Kepala Bagian Perekonomian dan Pembangunan Heri Astuti mewakili
anggota Tim Pengendalian Inflasi Daerah (TPID) mengatakan, inflasi
merupakan lambang kenaikan perekonomian yang dipengaruhi oleh adanya
indeks harga konsumen atau bisa juga dikatakan dengan meningkatnya
jumlah permintaan barang, sementara ketersediaan stok kurang memenuhi
sehingga terjadi kenaikan harga.
“Sebetulnya, adanya kenaikan inflasi itu menunjukkan adanya
pergerakan perekonomian yang lebih baik. Tapi kalau dilihat dengan
capaian inflasi bulan Agustus di Kota Probolinggo yang menurun, ini
disebabkan beberapa hal,” katanya.
Diantaranya, status situasi Covid 19 di Kota Probolinggo bulan lalu
masih level empat, masih diberlakukan PPKM (Pemberlakuan Pembatasan
Kegiatan Masyarakat, red), sehingga perputaran perekonomian belum
maksimal.
Lebih lanjut Heri menjelaskan, dilihat dari neraca ketersediaan
pangan Kota Probolinggo di bulan lalu, antara hasil produksi yang
dihasilkan petani dengan kebutuhan pasar, ada beberapa komoditas yang
belum dapat terpenuhi.
“Contohnya beras, yang neracanya terlihat masih defisit. Jadi ini
adalah neraca yang dihasilkan produk petani kita. Termasuk di dalamnya
bawang putih dan cabe rawit,” jelasnya.
Ia mengakui, harga tomat memang sempat melonjak tinggi. Padahal
biasanya harganya cenderung stabil bahkan dibawah rata-rata. Kondisi ini
berbanding terbalik dengan harga cabai rawit yang justru terjun bebas,
setelah sebelumnya mengalami fluktuatif.
“Selain dipicu harga tomat dan daging ayam ras yang mengalami inflasi
kali ini, kami juga memantau harga cabai rawit yang mengalami
fluktuatif sejak bulan Juli lalu. Dari harga Rp 48 ribu per kilogramnya,
hingga Akhir Agustus 2021, harganya terpantau terjun bebas ke angka Rp
14 ribu saja (per kilo gram). Kondisi ini pula yang akhirnya memberikan
andil terbesar terjadinya deflasi,” jelasnya.

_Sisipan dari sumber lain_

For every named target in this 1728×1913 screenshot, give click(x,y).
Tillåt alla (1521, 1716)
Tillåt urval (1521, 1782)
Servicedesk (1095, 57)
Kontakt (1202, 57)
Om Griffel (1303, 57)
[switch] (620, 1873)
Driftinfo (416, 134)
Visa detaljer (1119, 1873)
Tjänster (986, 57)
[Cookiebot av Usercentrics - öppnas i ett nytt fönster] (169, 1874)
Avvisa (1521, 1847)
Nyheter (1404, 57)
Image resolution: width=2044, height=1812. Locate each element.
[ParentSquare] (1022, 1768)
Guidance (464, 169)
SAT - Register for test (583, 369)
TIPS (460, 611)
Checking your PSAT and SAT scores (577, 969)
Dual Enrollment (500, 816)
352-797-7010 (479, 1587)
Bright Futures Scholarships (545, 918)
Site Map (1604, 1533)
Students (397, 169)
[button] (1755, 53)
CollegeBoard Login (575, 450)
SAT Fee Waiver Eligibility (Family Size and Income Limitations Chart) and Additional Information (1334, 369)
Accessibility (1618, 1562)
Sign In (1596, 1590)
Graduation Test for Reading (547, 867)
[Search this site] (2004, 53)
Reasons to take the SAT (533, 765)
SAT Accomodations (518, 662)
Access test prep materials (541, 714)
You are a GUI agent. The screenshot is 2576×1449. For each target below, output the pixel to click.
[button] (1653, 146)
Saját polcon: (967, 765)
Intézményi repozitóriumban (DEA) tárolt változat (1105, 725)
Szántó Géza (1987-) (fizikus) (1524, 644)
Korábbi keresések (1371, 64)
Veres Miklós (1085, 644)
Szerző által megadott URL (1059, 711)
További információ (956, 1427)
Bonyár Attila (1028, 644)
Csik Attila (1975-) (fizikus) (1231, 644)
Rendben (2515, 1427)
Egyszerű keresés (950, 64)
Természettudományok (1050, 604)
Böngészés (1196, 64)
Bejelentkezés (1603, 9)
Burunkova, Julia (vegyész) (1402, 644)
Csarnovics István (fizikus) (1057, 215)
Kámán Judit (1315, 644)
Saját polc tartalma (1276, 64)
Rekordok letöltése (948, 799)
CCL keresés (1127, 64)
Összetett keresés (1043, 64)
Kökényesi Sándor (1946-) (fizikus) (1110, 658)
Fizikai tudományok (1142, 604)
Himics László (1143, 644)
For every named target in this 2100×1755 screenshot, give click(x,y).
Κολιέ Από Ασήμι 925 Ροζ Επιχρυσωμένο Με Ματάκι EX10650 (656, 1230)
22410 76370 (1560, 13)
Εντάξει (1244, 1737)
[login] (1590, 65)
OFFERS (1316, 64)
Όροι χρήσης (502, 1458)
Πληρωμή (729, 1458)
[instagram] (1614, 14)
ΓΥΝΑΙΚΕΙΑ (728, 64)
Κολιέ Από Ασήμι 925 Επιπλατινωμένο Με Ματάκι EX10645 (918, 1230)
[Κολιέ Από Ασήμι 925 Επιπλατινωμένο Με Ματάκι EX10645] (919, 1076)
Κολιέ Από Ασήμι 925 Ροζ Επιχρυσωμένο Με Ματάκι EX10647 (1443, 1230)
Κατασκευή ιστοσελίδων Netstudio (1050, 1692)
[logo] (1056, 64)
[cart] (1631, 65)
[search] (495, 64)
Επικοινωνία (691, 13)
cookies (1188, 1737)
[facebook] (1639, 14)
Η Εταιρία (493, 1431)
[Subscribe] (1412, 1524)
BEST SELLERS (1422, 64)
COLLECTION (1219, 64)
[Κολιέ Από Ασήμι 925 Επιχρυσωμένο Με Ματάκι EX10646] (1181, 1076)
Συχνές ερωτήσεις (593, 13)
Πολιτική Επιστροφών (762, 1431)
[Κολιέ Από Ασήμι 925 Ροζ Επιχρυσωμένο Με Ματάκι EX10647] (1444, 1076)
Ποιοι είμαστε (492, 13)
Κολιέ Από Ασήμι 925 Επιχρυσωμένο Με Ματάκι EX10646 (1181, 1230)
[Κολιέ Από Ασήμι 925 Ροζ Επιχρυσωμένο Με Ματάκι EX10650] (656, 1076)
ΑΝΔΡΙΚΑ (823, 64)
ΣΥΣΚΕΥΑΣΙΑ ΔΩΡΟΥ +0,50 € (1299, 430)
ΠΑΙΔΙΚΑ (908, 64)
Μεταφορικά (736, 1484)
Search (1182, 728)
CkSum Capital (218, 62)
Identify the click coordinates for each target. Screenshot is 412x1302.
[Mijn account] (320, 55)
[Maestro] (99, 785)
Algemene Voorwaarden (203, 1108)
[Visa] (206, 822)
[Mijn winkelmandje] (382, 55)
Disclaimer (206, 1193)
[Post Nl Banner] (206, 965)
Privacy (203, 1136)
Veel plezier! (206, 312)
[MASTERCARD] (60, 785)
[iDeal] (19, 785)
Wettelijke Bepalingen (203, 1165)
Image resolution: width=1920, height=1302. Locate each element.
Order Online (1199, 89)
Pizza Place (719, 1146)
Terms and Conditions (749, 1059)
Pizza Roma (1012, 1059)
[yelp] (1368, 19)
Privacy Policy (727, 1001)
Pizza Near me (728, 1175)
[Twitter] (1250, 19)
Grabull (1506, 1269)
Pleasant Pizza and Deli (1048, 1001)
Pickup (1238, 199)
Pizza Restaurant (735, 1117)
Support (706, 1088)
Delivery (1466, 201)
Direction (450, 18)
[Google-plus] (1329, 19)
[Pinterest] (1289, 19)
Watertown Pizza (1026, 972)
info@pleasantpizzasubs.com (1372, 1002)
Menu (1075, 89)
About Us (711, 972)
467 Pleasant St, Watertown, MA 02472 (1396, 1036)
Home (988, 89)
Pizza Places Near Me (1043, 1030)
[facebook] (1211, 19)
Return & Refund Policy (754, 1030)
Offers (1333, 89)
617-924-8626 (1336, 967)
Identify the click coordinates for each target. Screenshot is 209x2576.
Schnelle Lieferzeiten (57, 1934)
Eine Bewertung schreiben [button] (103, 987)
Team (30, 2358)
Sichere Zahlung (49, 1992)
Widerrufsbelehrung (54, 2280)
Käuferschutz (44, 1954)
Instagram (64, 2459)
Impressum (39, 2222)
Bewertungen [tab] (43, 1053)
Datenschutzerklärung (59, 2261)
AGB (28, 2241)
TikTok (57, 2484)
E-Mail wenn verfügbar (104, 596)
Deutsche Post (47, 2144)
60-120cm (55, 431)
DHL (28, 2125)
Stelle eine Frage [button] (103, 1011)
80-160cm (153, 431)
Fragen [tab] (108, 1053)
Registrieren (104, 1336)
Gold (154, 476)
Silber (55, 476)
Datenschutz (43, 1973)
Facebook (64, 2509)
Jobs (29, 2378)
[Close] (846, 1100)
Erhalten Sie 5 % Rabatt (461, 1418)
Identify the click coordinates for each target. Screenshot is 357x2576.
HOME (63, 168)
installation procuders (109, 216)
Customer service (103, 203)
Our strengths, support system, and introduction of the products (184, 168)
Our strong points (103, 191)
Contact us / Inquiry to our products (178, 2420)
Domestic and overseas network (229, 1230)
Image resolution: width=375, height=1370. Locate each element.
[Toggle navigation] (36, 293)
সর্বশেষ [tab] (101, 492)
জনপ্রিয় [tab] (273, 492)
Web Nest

Sementara itu, mencermati kondisi perekonomian Indonesia khususnya
Kota Probolinggo sebagai salah satu kota yang juga terkena dampak
penyebaran Covid-19, Analis Fungsi Data dan Statistik Ekonomi dan
Keuangan pada Perwakilan Bank Indonesia (BI) Malang Dini Amalia yang
dihubungi via telepon, menyampaikan, meskipun terjadi fenomena seperti
ini, diharapkan tidak berpengaruh pada daya beli masyarakat. “Karena
daya beli masyarakat yang stabil atau justru meningkat, menunjukkan
bahwa level inflasi juga lebih moderat,” ucapnya. (Sonea)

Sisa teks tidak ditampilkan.